Well, making other people laugh isn't a problem when I actually bother to tell something flippant. I also reply to small talk smoothly. I smile and laugh to a good chunk of the jokes. It's mostly that I find that I don't take advantage of these things enough in a typical party/club reunion. Although I show myself as being generally happy, I'd like to be less discrete. But people come to me and really do seem to appreciate my company, so it really does seem that I come off as a normal guy all in all.

 

As for humor, I don't take myself seriously in general, but I've become pretty jaded and hard to impress, so unless something is incredibly shocking or random I'll have a hard time reacting on occasion.

 

Like two days ago we had a party in one of the college's clubs, and at the end there were me, this girl and a guy waiting for taxis.

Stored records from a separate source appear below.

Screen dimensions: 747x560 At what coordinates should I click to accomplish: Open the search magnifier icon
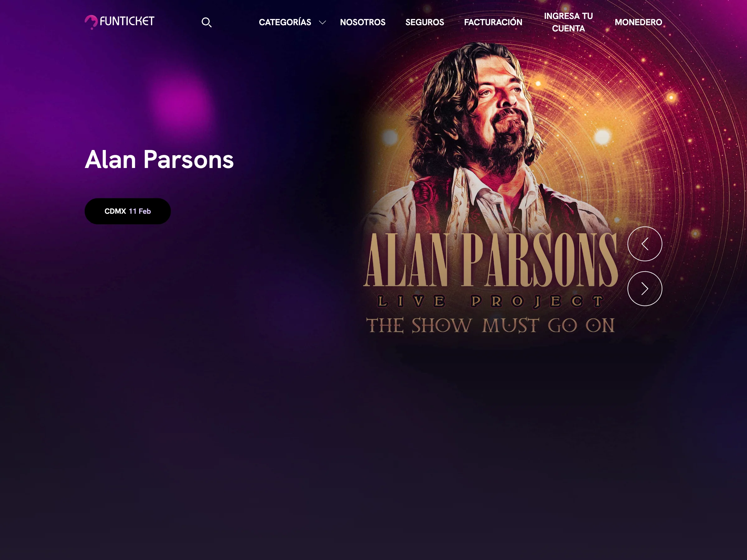point(207,22)
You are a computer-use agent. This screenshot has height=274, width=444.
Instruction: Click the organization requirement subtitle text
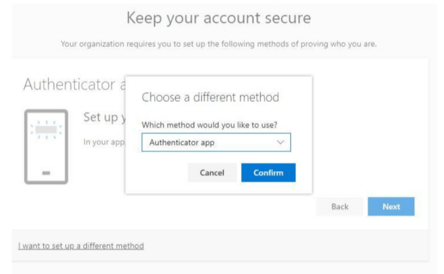219,43
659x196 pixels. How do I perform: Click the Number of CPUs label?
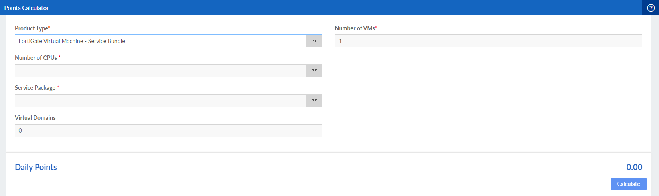coord(36,58)
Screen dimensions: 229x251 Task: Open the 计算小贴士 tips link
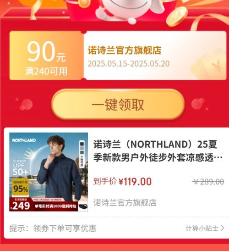point(205,228)
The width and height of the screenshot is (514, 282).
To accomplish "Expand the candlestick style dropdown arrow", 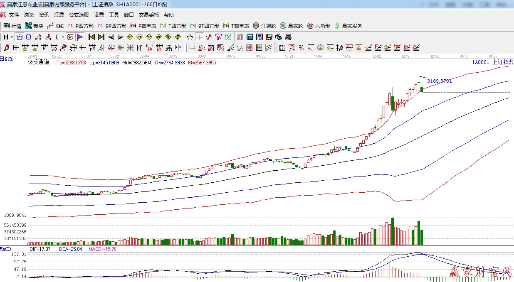I will point(63,37).
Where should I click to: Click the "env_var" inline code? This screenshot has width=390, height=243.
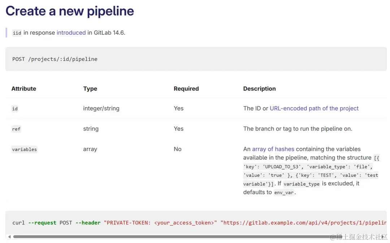click(x=283, y=192)
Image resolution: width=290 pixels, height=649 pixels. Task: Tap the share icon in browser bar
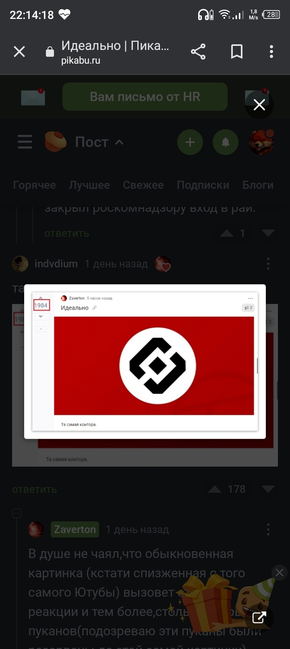click(x=198, y=52)
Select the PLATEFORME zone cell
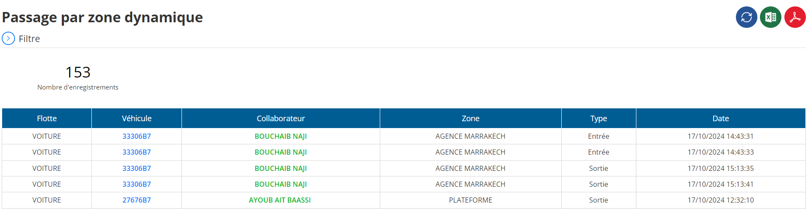Screen dimensions: 808x209 point(471,200)
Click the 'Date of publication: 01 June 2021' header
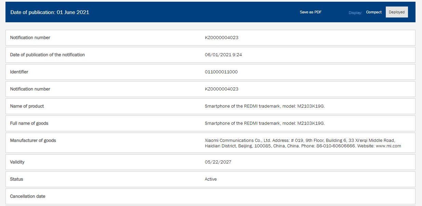 coord(50,12)
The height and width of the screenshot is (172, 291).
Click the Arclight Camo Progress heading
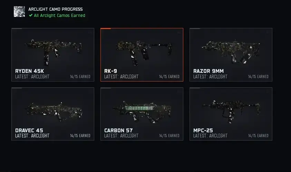click(56, 9)
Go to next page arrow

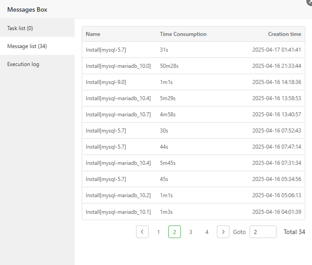[x=223, y=232]
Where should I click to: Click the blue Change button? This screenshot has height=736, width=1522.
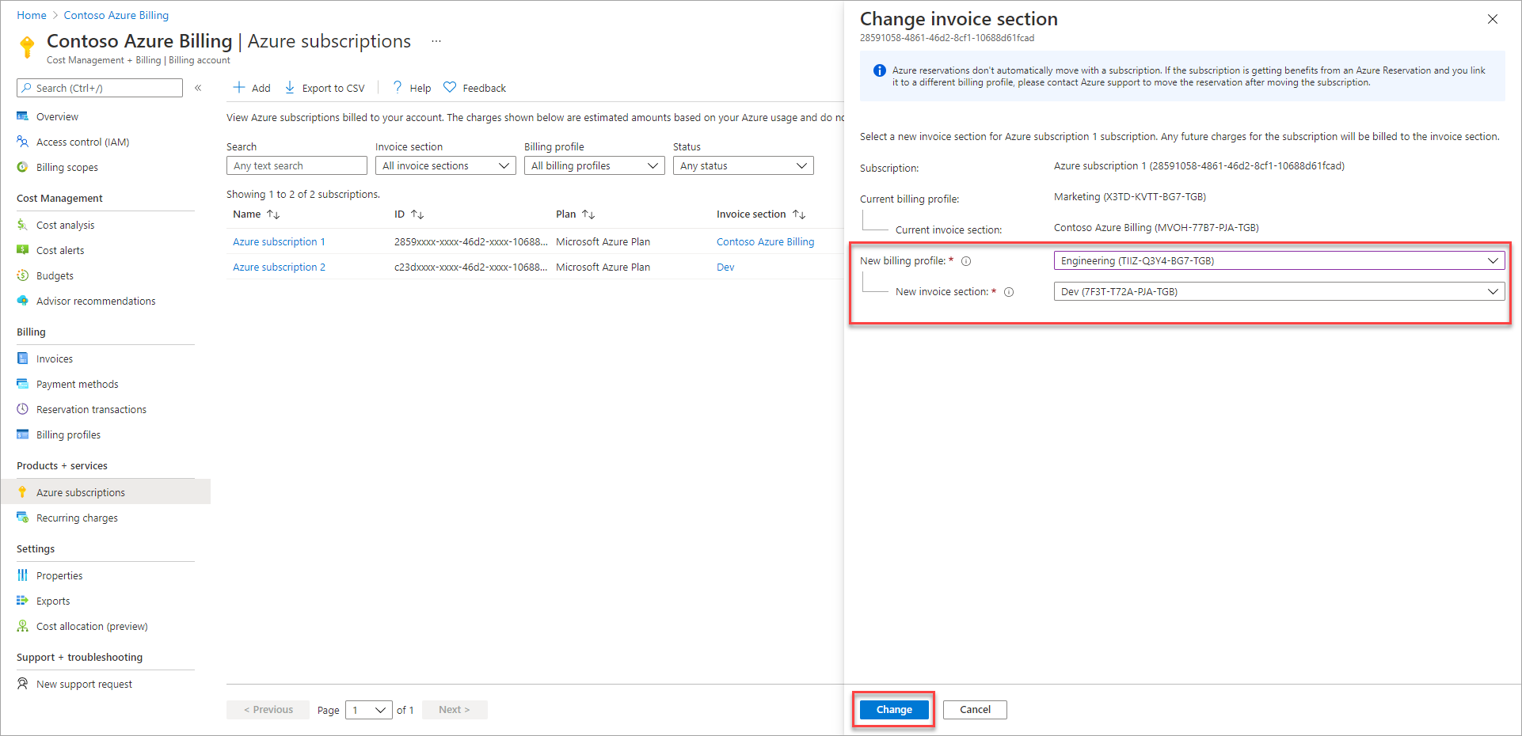tap(894, 710)
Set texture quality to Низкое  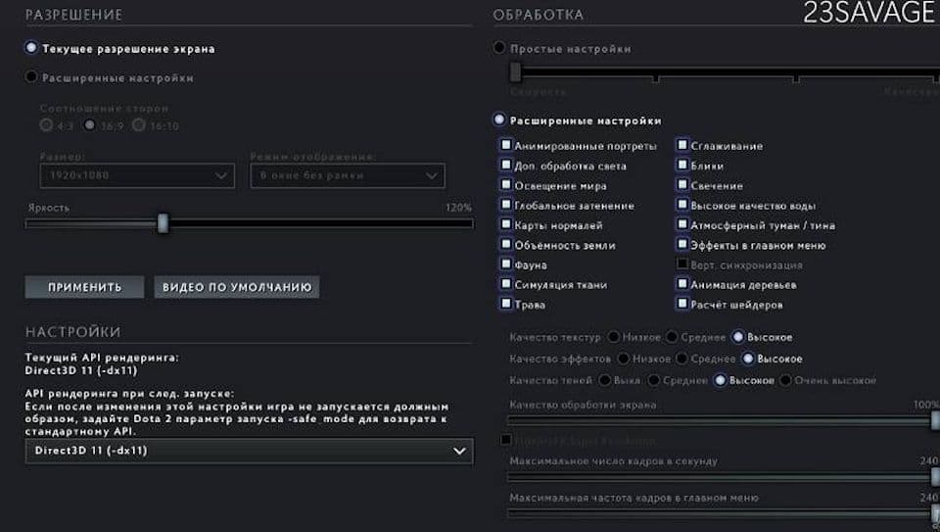click(614, 336)
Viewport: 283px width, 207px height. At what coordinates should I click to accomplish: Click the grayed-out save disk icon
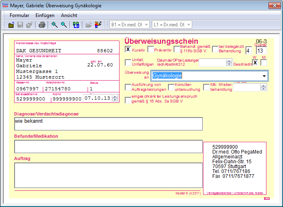(20, 25)
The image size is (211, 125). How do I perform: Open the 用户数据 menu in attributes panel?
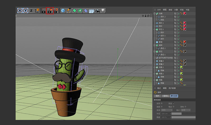click(x=172, y=88)
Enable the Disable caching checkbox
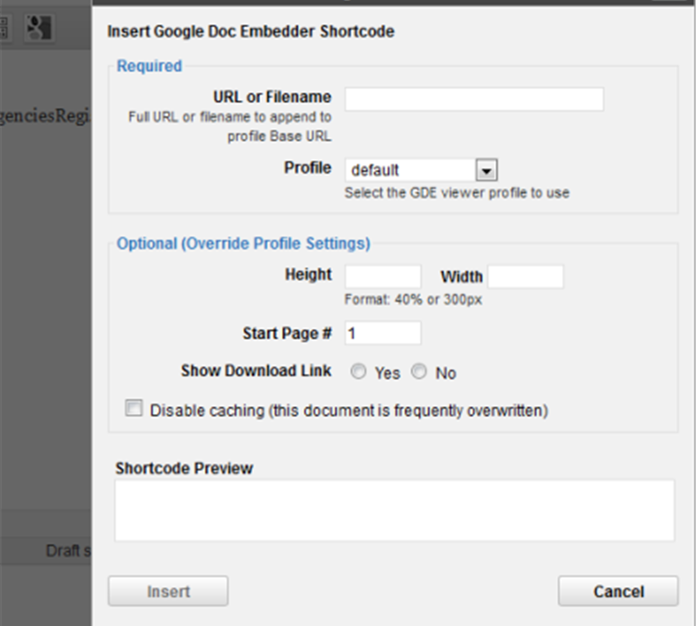 133,410
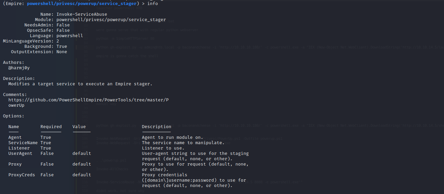Click the OutputExtension None value
444x194 pixels.
point(62,52)
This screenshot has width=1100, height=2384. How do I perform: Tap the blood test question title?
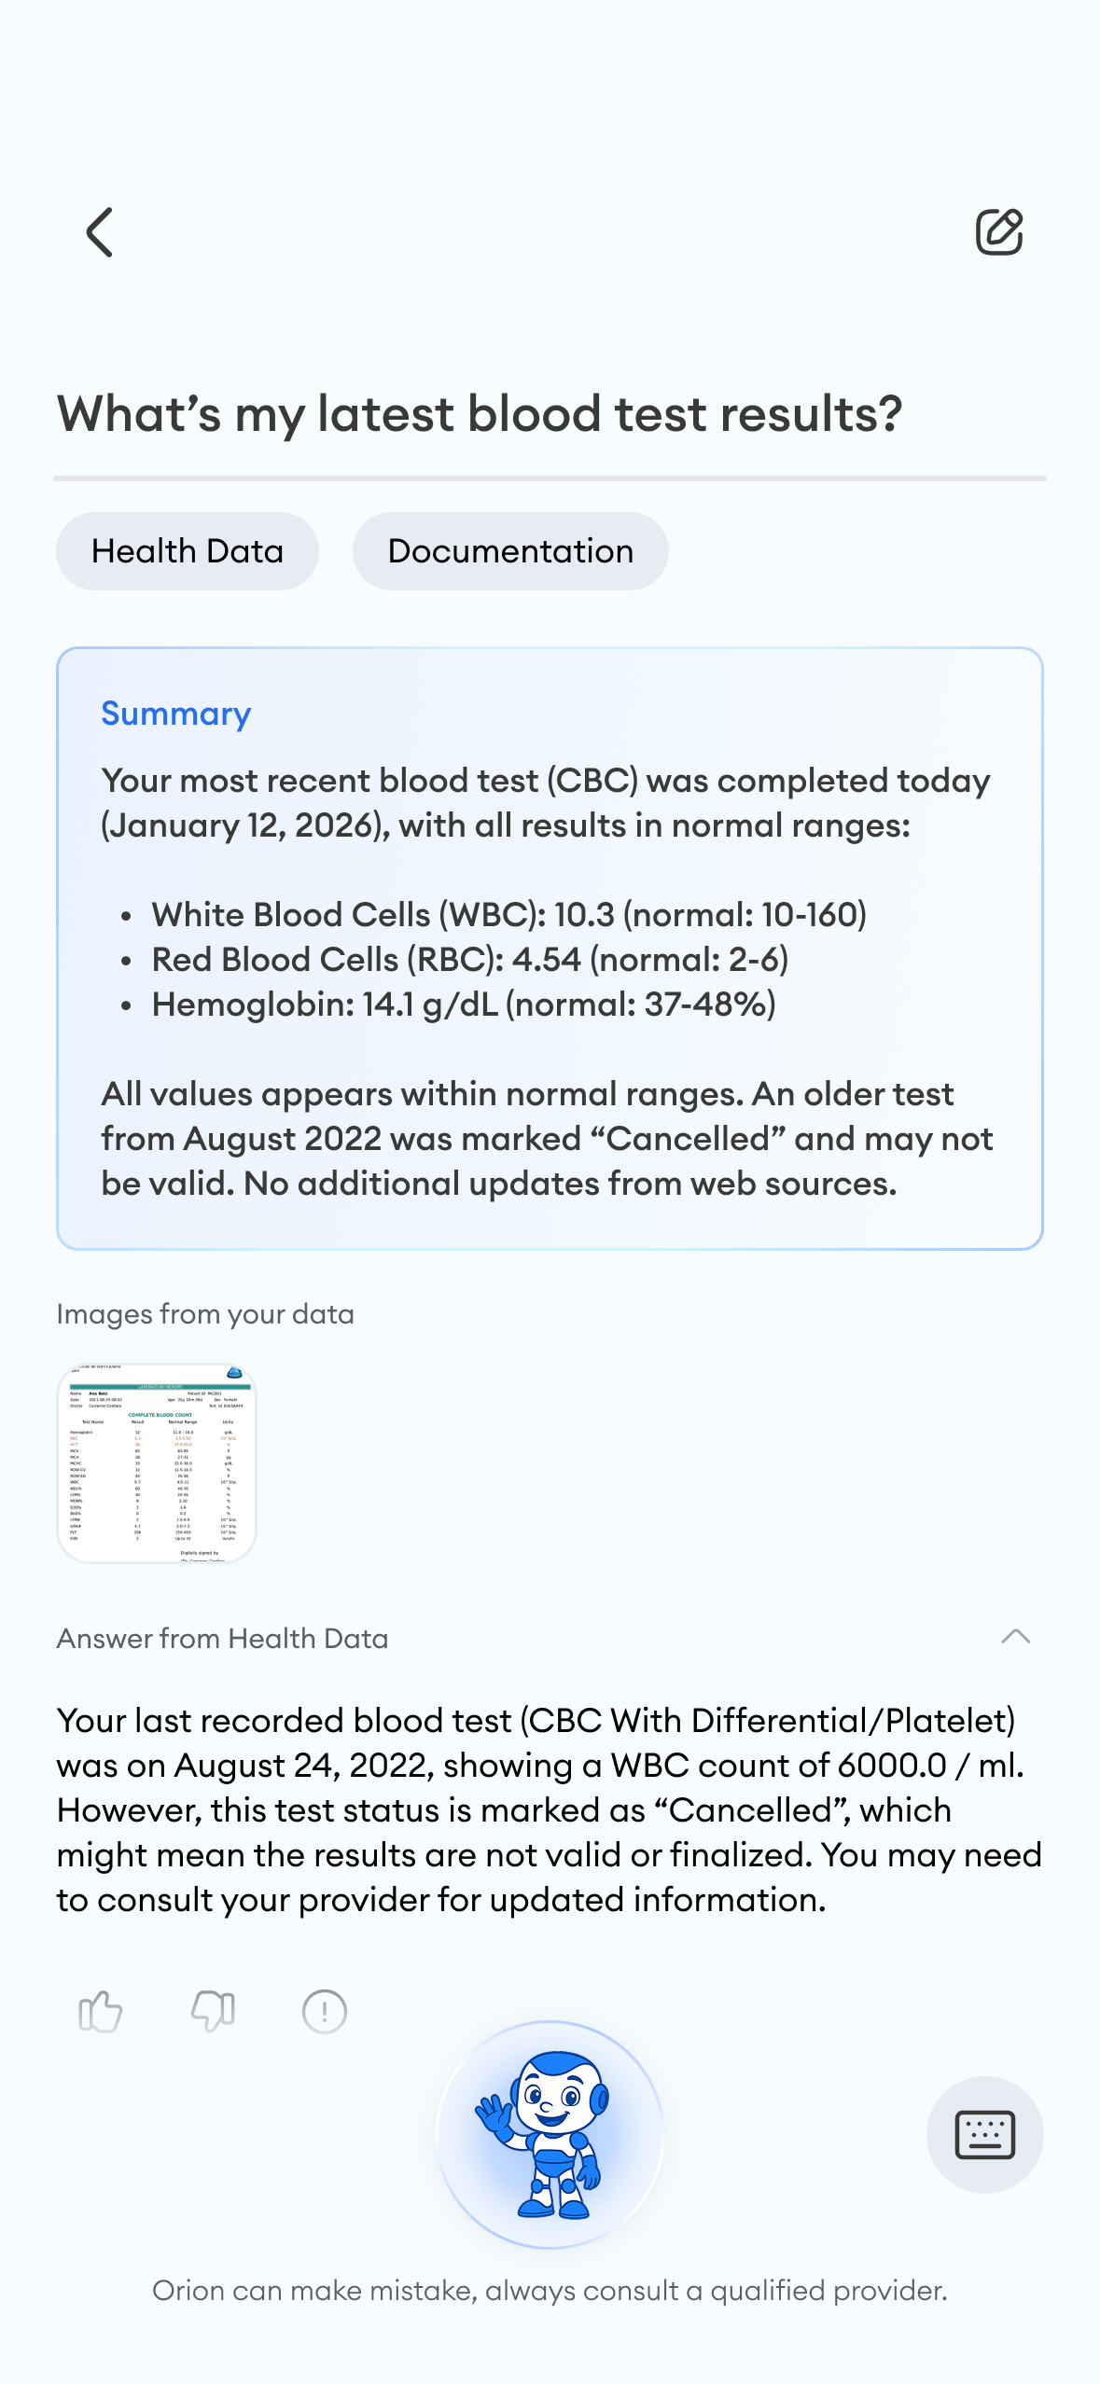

The guy told a joke, which made him and the girl giggle, but I on the other hand was really facing him without being fazed at all with my face completely blank. But earlier in the evening we did laugh together many times.

 

In the end it seems that little can help but repeated conditioning and extroversion, like in the last few months; it just needs to keep going and going. The past few years have been understandably rough and I've not interacted with many people, so for things to happen as I desire them to happen it might take time. Yes it still hurts a lot because of the past, despair and dread along with severe affective/sexual frustration still haunt me from time to time, but the good is that I make sure to never let it rule over my life. When I'm with other people I cloak this and concentrate solely on positivity; if I need to weep a bit to soothe myself then it can wait until I'm back in my apartment.

 

Also, we must probably learn to accept that certain traits of ours are defining characteristics of who we are, and that they are nearly impossible to alter. How many times did it happen to you? We are people of habits. As soon as we try to change something about ourselves, we find that very soon after we start doing it all over again, ad nauseam. But that's far from being all that bad, in fact these idiosyncrasies that we can't change can probably be turned into very positive traits if we learn to take advantage of the good that they have to offer.